Conversely, the TRPC5 inhibitors had no effect on pain in a mouse model of nerve damage, and the researchers showed that in this model, LPC levels were unchanged compared with levels in the non-injured animals. This finding prompted the researchers to reason that it is selective elevation of the lipid LPC that drives pain in the affected mouse models, by activating or sensitizing TRPC5.
Investigators in the lab of co-author John McCorvy, PhD, an assistant professor at CBNA, expressed the mouse or human forms of TRPC5 in non-native cells, and using high-throughput screening approaches, determined that TRPC5 could be activated by using specific doses of LPC. The Stucky Lab followed up on this finding, and showed that mice given LPC injections developed touch pain and spontaneous pain.
“Using pharmacologic and genetic tools, we found that TRPC5 mediates persistent pain after inflammatory and neuropathic injury in mice,” the authors wrote. “Use of TRPC5 knockout mice and inhibitors revealed that TRPC5 selectively contributes to the mechanical hypersensitivity associated with CFA injection, skin incision, chemotherapy induced peripheral neuropathy, sickle cell disease, and migraine, all of which were characterized by elevated concentrations of lysophosphatidylcholine (LPC).”
To determine where TRPC5 inhibitors were exerting an analgesic effect, the researchers then used the RNAscope technique to measure TRPC5 expression in the sensory neurons that convey pain signals to the spinal cord. Low levels of TRPC5 were found in mouse sensory neurons, and high levels of TRPC5 in human sensory neurons.
LPC was applied to mouse sensory neurons and, using electrophysiology, the team found that incubation with this lipid increased the mechanical sensitivity of these cells. When TRPC5 inhibitors were applied to sensory neurons removed from mice with sickle cell disease and migraine, the mechanical sensitivity of these cells decreased. The team’s studies confirmed that 75% of human sensory neurons express TRPC5, the activity of which is directly modulated by LPC.
“On the basis of these data, we suggest that LPC might be a potential marker for the tailored application of TRPC5 inhibitors, which have high translational potential as non-opioid–based therapies for tactile and spontaneous pain,” the researchers concluded. “TRPC5 inhibitors might effectively treat spontaneous and tactile pain conditions characterized by elevated LPC.”

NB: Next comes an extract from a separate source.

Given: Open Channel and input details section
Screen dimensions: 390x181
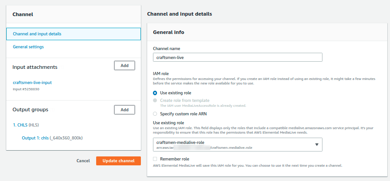Looking at the screenshot, I should pyautogui.click(x=37, y=34).
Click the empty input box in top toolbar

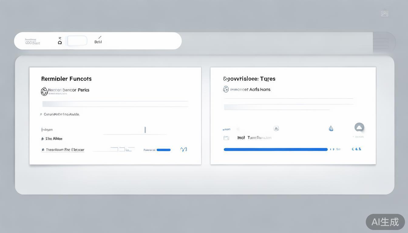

“What I’m most excited about is that we found TRPC5 is highly expressed in human sensory neurons, and LPC has been shown to be elevated in patients with fibromyalgia and rheumatoid arthritis in other studies,” said Stucky. “This means that TRPC5 could be a new, non-opioid target for alleviating pain in chronic inflammatory pain conditions that affect so many patients worldwide. Furthermore, our finding that TRPC5 had no effect on non-painful touch means that people can pick up their coffee cup, walk, dress themselves and caress their grandchild without losing tactile perception.”
Arthritis, fibromyalgia, diabetes, multiple sclerosis, and migraine, are among conditions that characterized by elevated levels of LPC, which may make their pain treatable with TRPC5 inhibitors, the team noted. “Our identification of the relationship between LPC and TRPC5 could allow for the tailored application of TRPC5 drugs in types of pain that are associated with elevations of this lipid,” said Sadler. “In other words, LPC could be a biomarker for types of chronic pain that could be treated with a TRPC5 inhibitor.”